As a Data Analyst on the Personalization team, you will be pivotal in establishing the analytical foundations, tools, and processes for measuring the impact of our ML models and product features. You'll collaborate closely with engineers (who develop the platform and improve ML algorithms) and product managers to define success, uncover insights, and influence roadmap decisions through data.
What you'll do
Your work will help shape innovative user experiences that drive business KPIs, interpret user behaviour, and drive product and algorithm improvements.
- Understand Shopper Behaviour: Investigate how product changes affect user behaviour and conversion metrics. Use SQL, Python, and Spark to uncover usage patterns, anomalies, and opportunities for optimisation.
- Design & Validate Metrics: Define new metrics to measure personalisation, and model performance. Ensure metrics align with user experience and business goals through rigorous validation.
- Build Analytics Infrastructure: Create scalable dashboards and reporting tools for product, engineering, and leadership teams. Develop debugging tools to explain ranking decisions and identify performance issues.
- Drive Data-Informed Decisions: Partner cross-functionally to design experiments, validate hypotheses, and communicate insights that directly influence product roadmap and ML strategy.
What you need
- 3+ years analysing complex experiments and extracting actionable insights from large, noisy datasets. Experience with statistical testing and practical experiment design.
- Write optimised SQL queries for terabyte-scale data extraction and transformation. Proficiency with distributed systems like Spark for large-scale data processing.

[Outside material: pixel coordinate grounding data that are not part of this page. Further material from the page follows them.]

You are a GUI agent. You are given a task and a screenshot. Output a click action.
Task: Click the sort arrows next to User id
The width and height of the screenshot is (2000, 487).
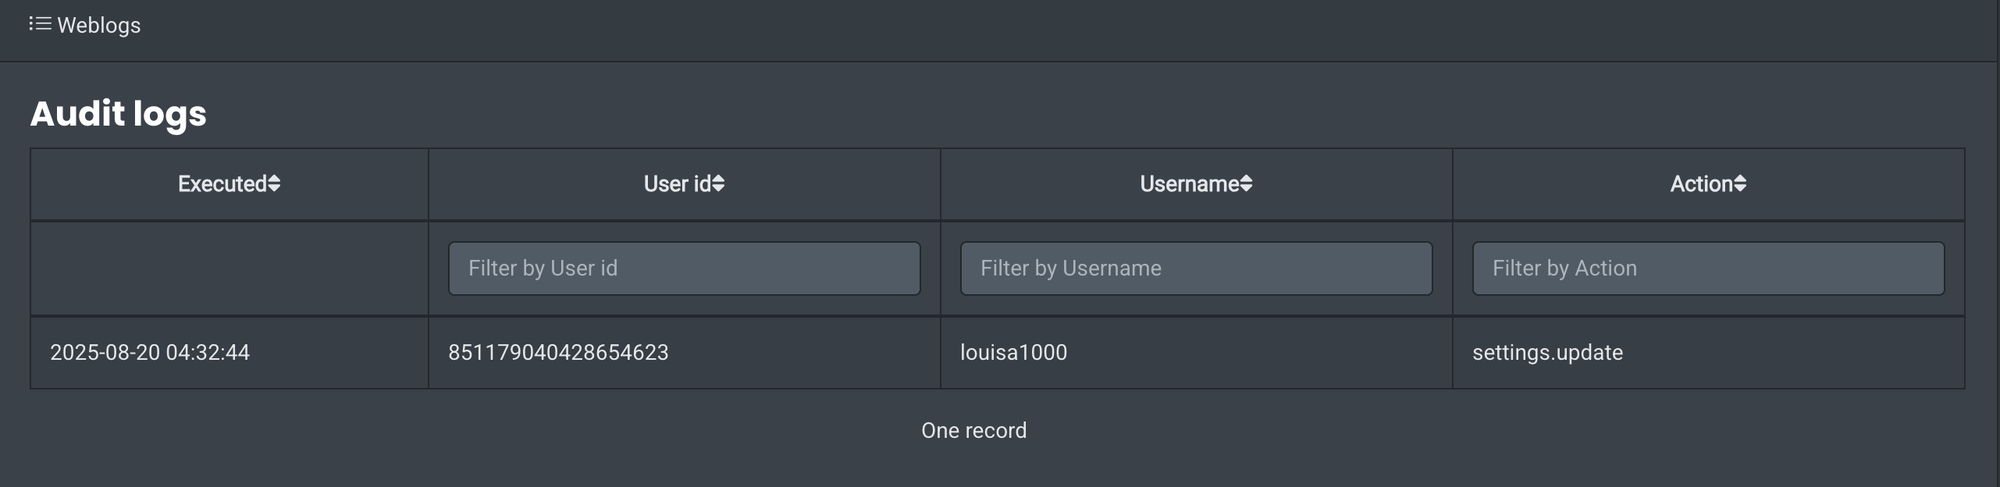pos(718,184)

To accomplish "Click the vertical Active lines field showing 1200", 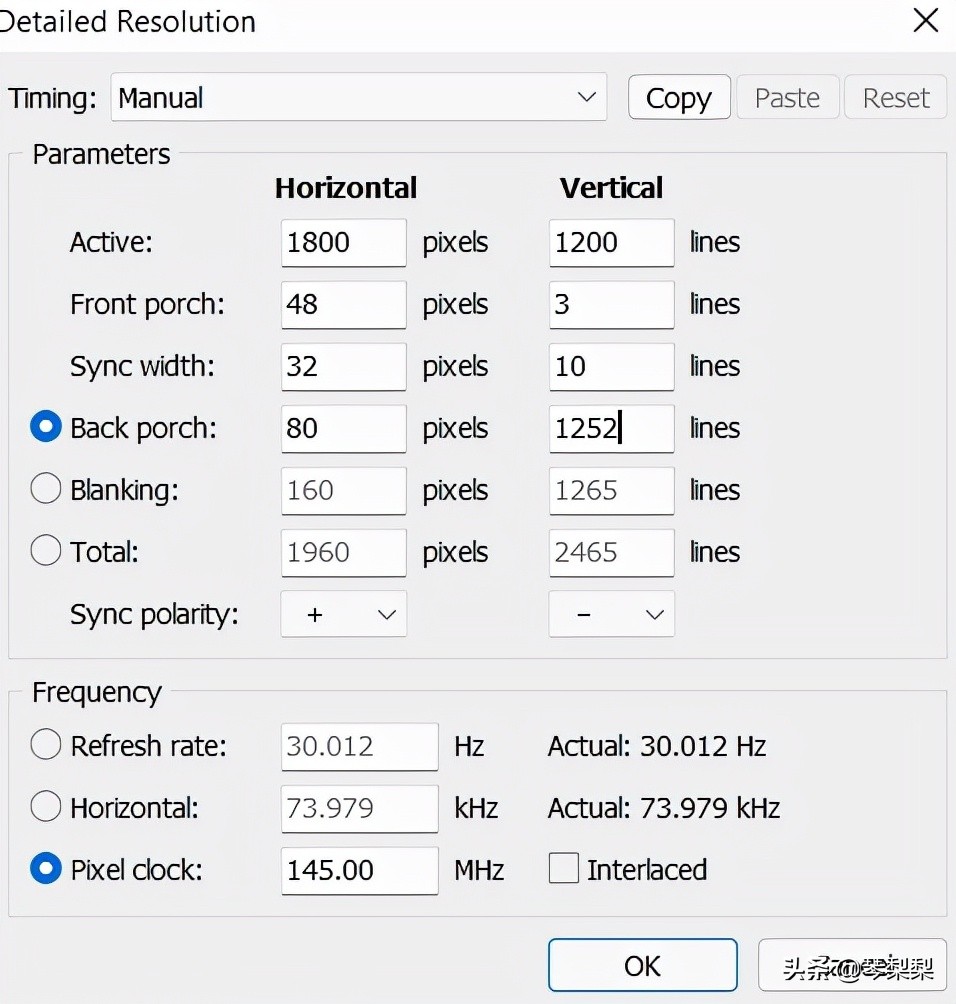I will coord(611,242).
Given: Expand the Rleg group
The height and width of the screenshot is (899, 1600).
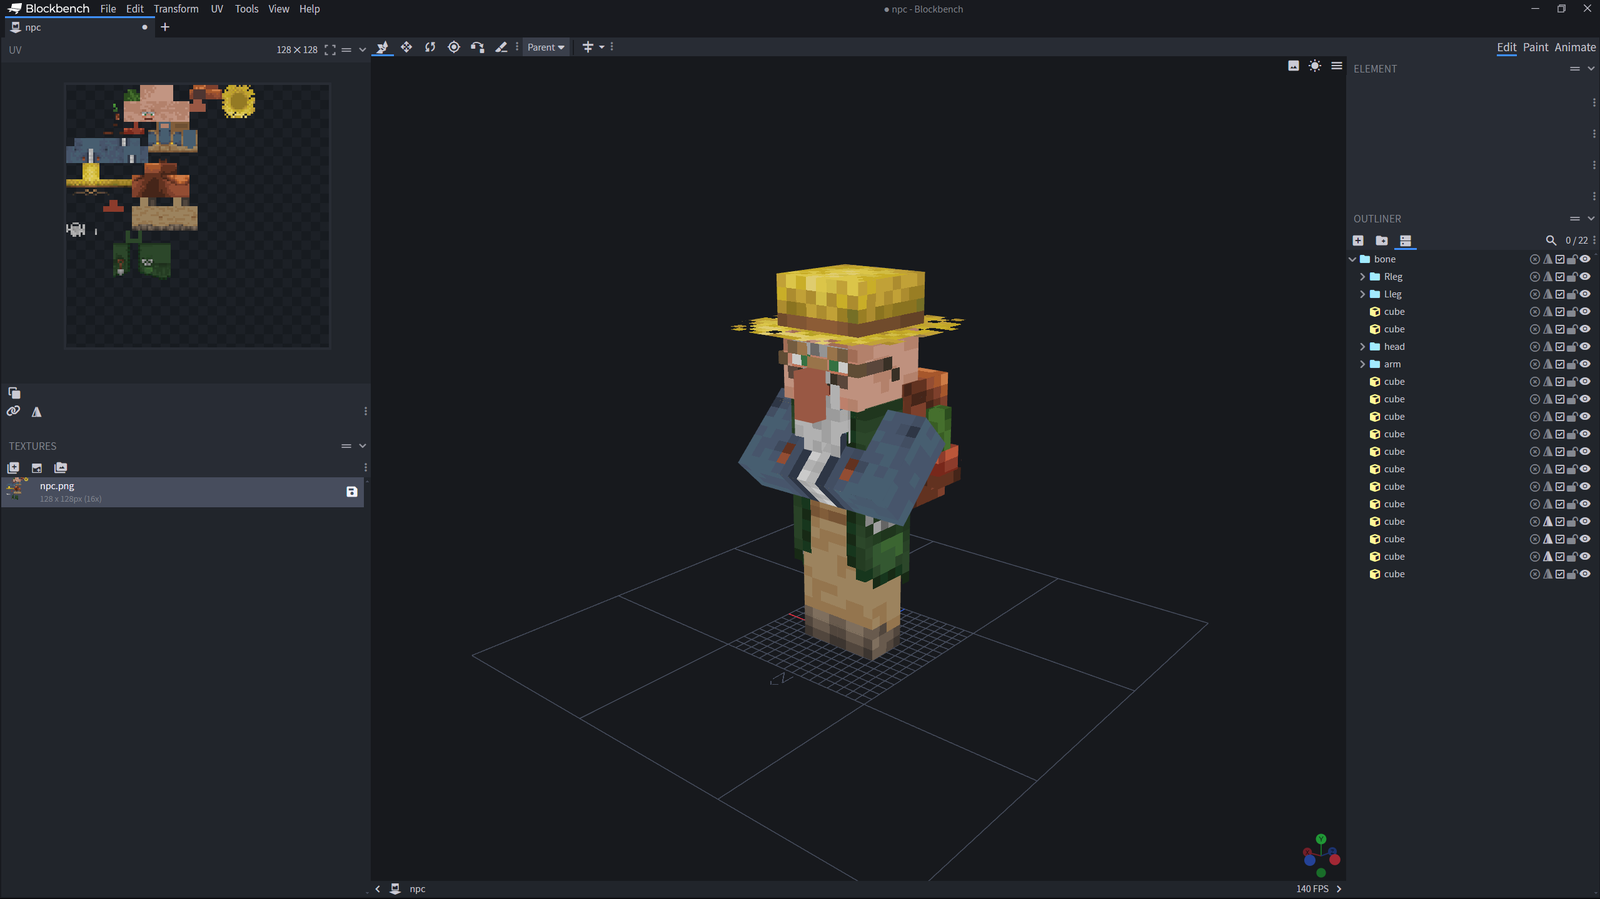Looking at the screenshot, I should (1362, 277).
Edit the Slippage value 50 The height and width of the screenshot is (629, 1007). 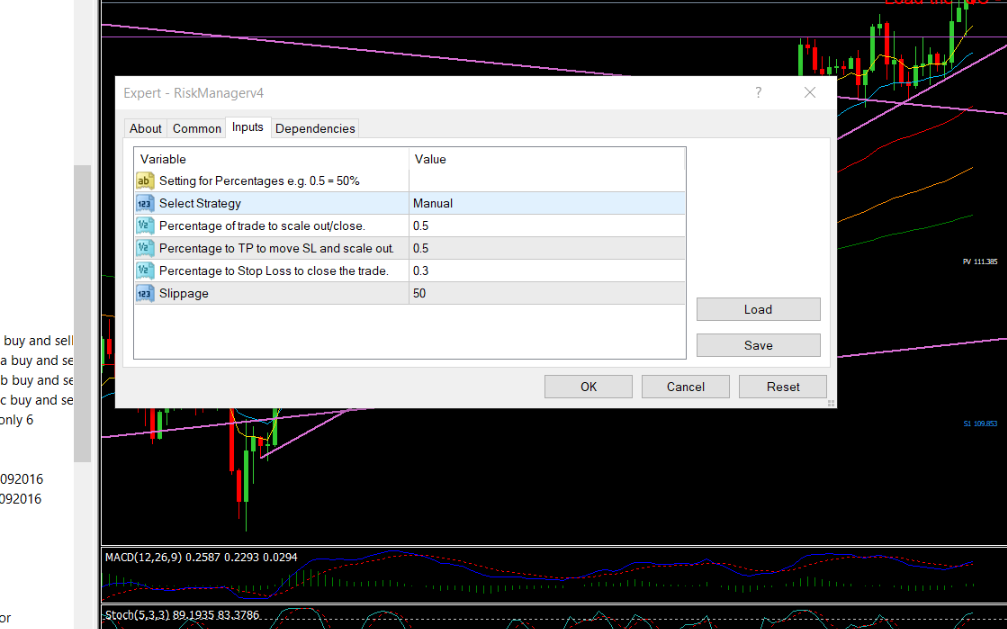click(x=546, y=294)
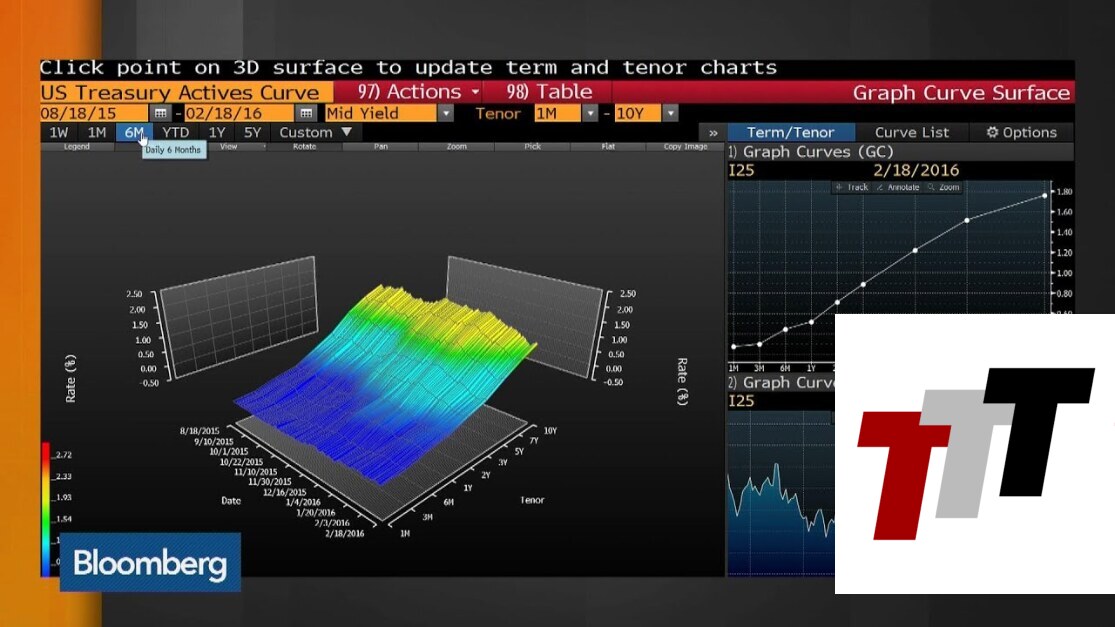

- Strong skills in exploratory analysis and building internal tools. Experience with data science libraries and automation.
- Understanding of ML pipelines, training data quality, and ranking/recommendation metrics. Familiarity with search relevance and personalisation concepts.
- Design metrics that accurately reflect model and product performance. Ensure alignment between technical metrics and business outcomes.
- Create compelling dashboards using Tableau, Looker, or custom dashboards in Python. Present complex findings clearly to both technical and executive audiences.
- Influence product and engineering decisions through data storytelling. Collaborate effectively across teams to drive ML and product improvements.
- Deep curiosity about user behaviour and business impact. Connect algorithm changes to real-world customer outcomes.